Un paragone tra TTI e googlism, suggerito da Roberta Iadevaia, mi sembra non poco calzante. Sostanzialmente sono due le cose che osservo: 

innanzitutto che quello che dice K. S. Mohammad a proposito di un’attitudine “aggressiva” dell’autore nei confronti del materiale grezzo (che google trova) assomiglia al tipo di lavoro che immagino si debba fare per mettere a punto un’immagine in dialogo con l’AI, con prove e controprove, forzando il linguaggio di comunicazione e selezionando in maniera radicale i risultati, riorientandoli eccetera (e con ciò riaccedendo forse a un’idea di autorialità, per quanto parziale);

e poi che mi convince molto quello che mi sembra dica Francesco D’Isa a proposito del linguaggio intermedio tra AI e interlocutore umano: un sistema di segni che – come tutti i linguaggi – evolve e si modifica con il contributo di (ma parallelamente con ampi margini di libertà da) entrambi gli attori, macchina e uomo.

In questo senso mi parrebbe di poter dire che è assai probabile che anche il linguaggio di comunicazione con l’AI finirà per entrare a far parte del nostro (sentire il) corpo; un po’ come già accade con la tastiera del pc o il cellulare, o la macchina fotografica prima ancora. Nel senso che i dispositivi non sono né entità indipendenti né puri e semplici ‘tools’, ma un’estensione non tanto del nostro corpo ma del nostro percepire il corpo. Così come accade con una lingua madre. Per me l’italiano non è un (s)oggetto da osservare o uno strumento da usare, ma un pezzo quasi interamente immateriale della glottide.

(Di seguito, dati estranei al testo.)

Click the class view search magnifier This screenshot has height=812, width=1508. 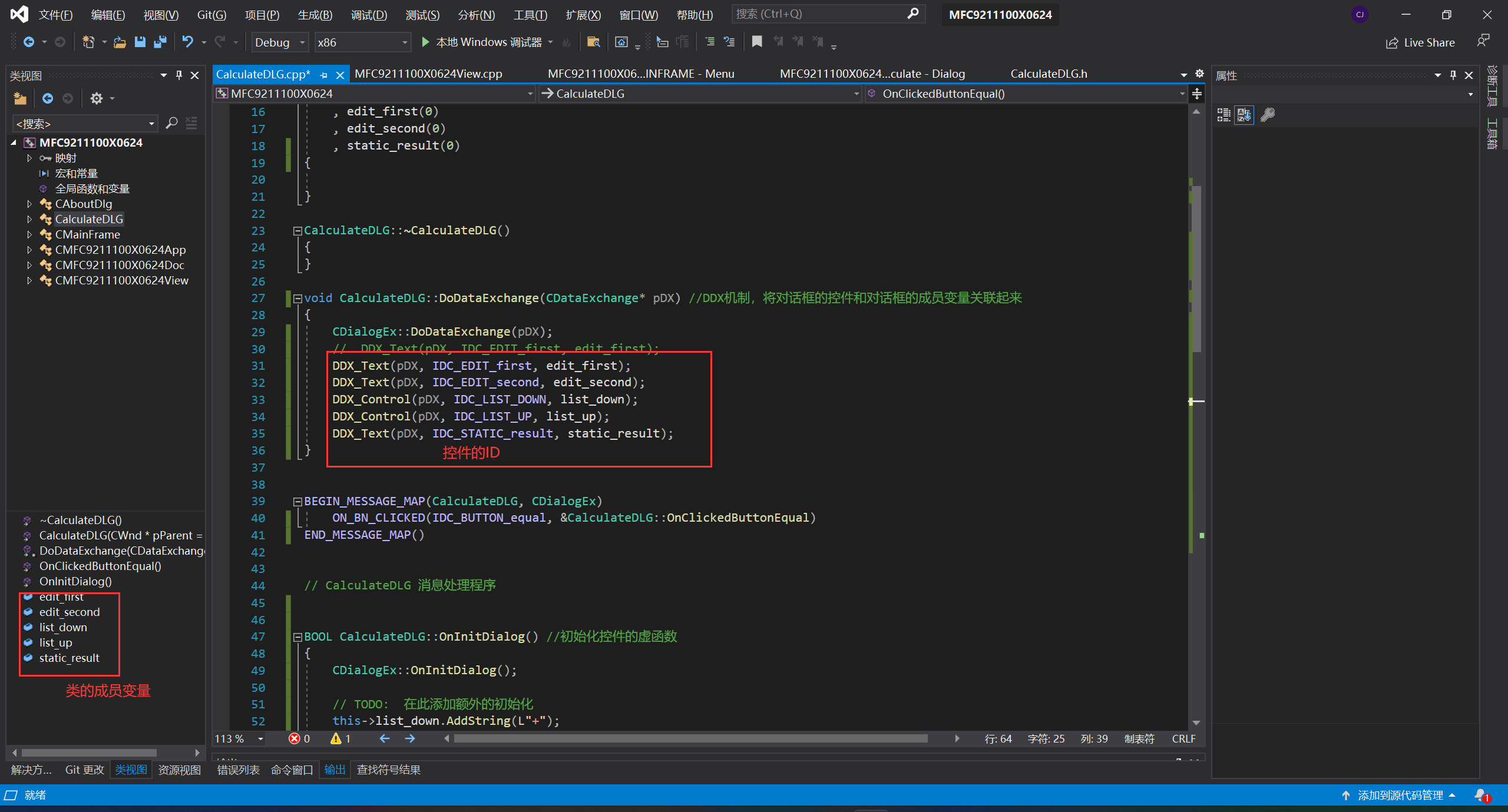click(171, 123)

Probabilmente ho un approccio ingenuo (o ingenuamente ‘fusionale’) verso il rapporto che ci aspetta con l’AI, e poi non è detto che nell’evoluzione delle vicende non si innestino variabili più o meno macroscopiche che portano lontano da quello che l’esperienza sembra dirci su codici e segnali del passato. Ma per adesso annoterei questo, molto in sintesi.

Poi faccio una confessione: allo stato presente delle cose, è davvero davvero assai deludente per me quasi ogni risultato ottenuto con TTI. Vedo (non solo su facebook, dove il pacchiano abbondava già da prima) materiali visivi o scadenti o prevedibili o kitsch o – quando va benissimo issimo – deprimentemente conformi al passato iconografico di specie; spesso il passato più trito. Chiaro che è difficile che accada altrimenti. (Vedere appaltata a Botticelli una copertina di Urania mi disintegra; vedo pure tantissimi materiali che non stonerebbero in una sala d’aspetto di veterinario astrattista per diletto).

Ma è altrettanto chiaro che sarà proprio imboccando la cruna stretta dell’altro assoluto, della difficoltà, o di un impossibile che qualcuno (o qualche ‘macchina’) prenderà a sorprendere prima o poi il contesto di percezioni che ci costituisce.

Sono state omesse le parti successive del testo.